Workshop on Ontology Tools and Workflows
Organizers: James A. Overton, Charles Tapley Hoyt and Christopher J. Mungall
We propose a workshop on ontology tools and workflows at ICBO 2022, that will complement the software demonstration track by providing a forum for ontology tool developers and maintainers to discuss their software, workflows, and future directions.
11th Vaccine and Drug Ontology Studies (VDOS-2022)
Organizers: Junguk Hur, Cui Tao and Yongqun He
Contact: Cui Tao, firstname.lastname@example.org
Drugs and vaccines have contributed to dramatic improvements in public health worldwide. Over the last decade, there have been efforts in the biomedical ontology community that represents various areas associated with drugs including vaccines that extend existing health and clinical terminology systems (e.g., SNOMED, RxNorm, NDF-RT, and MedDRA), vernacular medical terminologies, and their applications to research and clinical data. This workshop will provide a platform for discussing innovative solutions as well as the challenges in the development and application of biomedical ontologies to representing and analyzing drugs and vaccines, their administration, immune responses induced, adverse events, and similar topics. The workshop will cover two main areas: (i) ontology representation of drugs and vaccines, and (ii) applications of the ontologies in real-world situations – administration, adverse events, etc. Examples of biomedical subject matter in the scope of this workshop: drug components (e.g., drug active ingredients, vaccine antigens, and adjuvants), administration details (e.g., dosage, administration route, and frequency), gene immune responses and pathways, drug-drug or drug-food interactions, and adverse events. Both research and clinical subjects will be covered. We will also focus on computational methods used to study these, for example, literature mining of vaccine/drug-gene interaction networks, meta-analysis of host immune responses, and time event analysis of the pharmacological effects. This workshop is expected to support a deeper understanding of vaccine and drug mechanisms and effects using ontologies. More specific topics will be selected based on attendees’ submissions and interests.
OBO Tutorial: Using and Reusing Ontologies
Organizers: James A. Overton, Rebecca Jackson, Chris Mungall, Nicole Vasilevsky, Nicolas Matentzoglu and Randi Vita
The Open Biological and Biomedical Ontologies (OBO) community includes hundreds of open source scientific ontology projects, committed to shared principles and practices for interoperability and FAIR data. An OBO tutorial has been a regular feature of ICBO for a decade, introducing new and experienced ontology users and developers to ontologies in general, and to current OBO tools and techniques specifically. While ICBO attracts many ontology experts, it also includes an audience of ontology beginners, and of ontology users looking to become ontology developers or to further refine their skills. Our OBO tutorial will help beginner and intermediate ontology users with a combination of theory and hands-on practice.

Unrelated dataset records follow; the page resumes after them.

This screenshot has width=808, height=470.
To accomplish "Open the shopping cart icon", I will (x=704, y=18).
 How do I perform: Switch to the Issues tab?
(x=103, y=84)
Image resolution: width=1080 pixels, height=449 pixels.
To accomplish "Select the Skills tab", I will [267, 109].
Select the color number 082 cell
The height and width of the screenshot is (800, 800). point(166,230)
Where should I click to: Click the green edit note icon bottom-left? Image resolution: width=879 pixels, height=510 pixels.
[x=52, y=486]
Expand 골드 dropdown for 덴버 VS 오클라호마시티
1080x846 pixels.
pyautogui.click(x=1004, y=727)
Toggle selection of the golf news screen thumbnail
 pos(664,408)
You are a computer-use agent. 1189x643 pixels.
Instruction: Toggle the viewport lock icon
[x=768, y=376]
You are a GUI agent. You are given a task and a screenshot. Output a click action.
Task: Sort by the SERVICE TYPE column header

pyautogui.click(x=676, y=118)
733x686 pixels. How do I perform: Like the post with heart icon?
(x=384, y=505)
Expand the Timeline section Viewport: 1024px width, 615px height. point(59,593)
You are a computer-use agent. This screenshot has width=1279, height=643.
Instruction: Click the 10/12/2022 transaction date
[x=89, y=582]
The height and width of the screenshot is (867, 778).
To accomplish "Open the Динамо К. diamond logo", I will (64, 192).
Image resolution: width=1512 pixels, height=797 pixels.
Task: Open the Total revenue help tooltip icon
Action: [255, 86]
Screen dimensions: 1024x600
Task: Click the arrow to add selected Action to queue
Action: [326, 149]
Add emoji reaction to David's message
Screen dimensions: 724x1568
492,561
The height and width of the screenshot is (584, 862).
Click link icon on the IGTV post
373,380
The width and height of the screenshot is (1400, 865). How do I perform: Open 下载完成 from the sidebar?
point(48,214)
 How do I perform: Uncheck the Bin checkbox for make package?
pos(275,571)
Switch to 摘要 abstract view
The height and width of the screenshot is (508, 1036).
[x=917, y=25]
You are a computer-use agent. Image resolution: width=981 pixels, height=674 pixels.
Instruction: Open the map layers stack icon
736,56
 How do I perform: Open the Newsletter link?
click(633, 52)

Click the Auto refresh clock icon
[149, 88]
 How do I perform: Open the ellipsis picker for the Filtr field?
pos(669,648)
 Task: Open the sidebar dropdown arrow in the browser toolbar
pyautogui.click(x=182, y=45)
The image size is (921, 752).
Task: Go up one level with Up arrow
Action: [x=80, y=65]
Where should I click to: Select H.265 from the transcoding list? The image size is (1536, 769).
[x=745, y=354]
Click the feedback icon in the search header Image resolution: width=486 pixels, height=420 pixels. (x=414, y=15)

Food Process Ontology Hackathon
Organizers: Damion Dooley, Tarini Naravane, Matthew Lange, Chen Yang and Hande Küçük McGinty
A food processing discussion group within the Joint Food Ontology Workgroup has proposed a general OBO Foundry compatible food processing ontology and more specific recipe model which is currently focused on the combination of ingredients, devices, and recipe steps. The recipe model needs to be tested out on real-world recipe databases, to develop the kinds of RDF data structures and queries that are of practical use within food science, but which also have direct application in interoperability with other ontology-driven models of nutrient estimation, food related individual and population health, environmental impact of ingredients, and food supply chain traceability. This workshop aims to create RDF views of other recipe database content from the perspective of OBO Foundry ontologies, including FoodOn, ChEBI, and units of measure ontologies. Hacking can take on a number of challenges including Named Entity Recognition of recipe ingredients in free text recipes, to the representation of multi-component foods such as contained in food composition databases (e.g. world.openfoodfacts.org), to the transformation of semi-normalized recipe databases into pure food process ontology form. Additional work on expanding the recipe ontology representation beyond its “lab bench” purview into more nuanced cultural and historical representation of food knowledge is welcome too!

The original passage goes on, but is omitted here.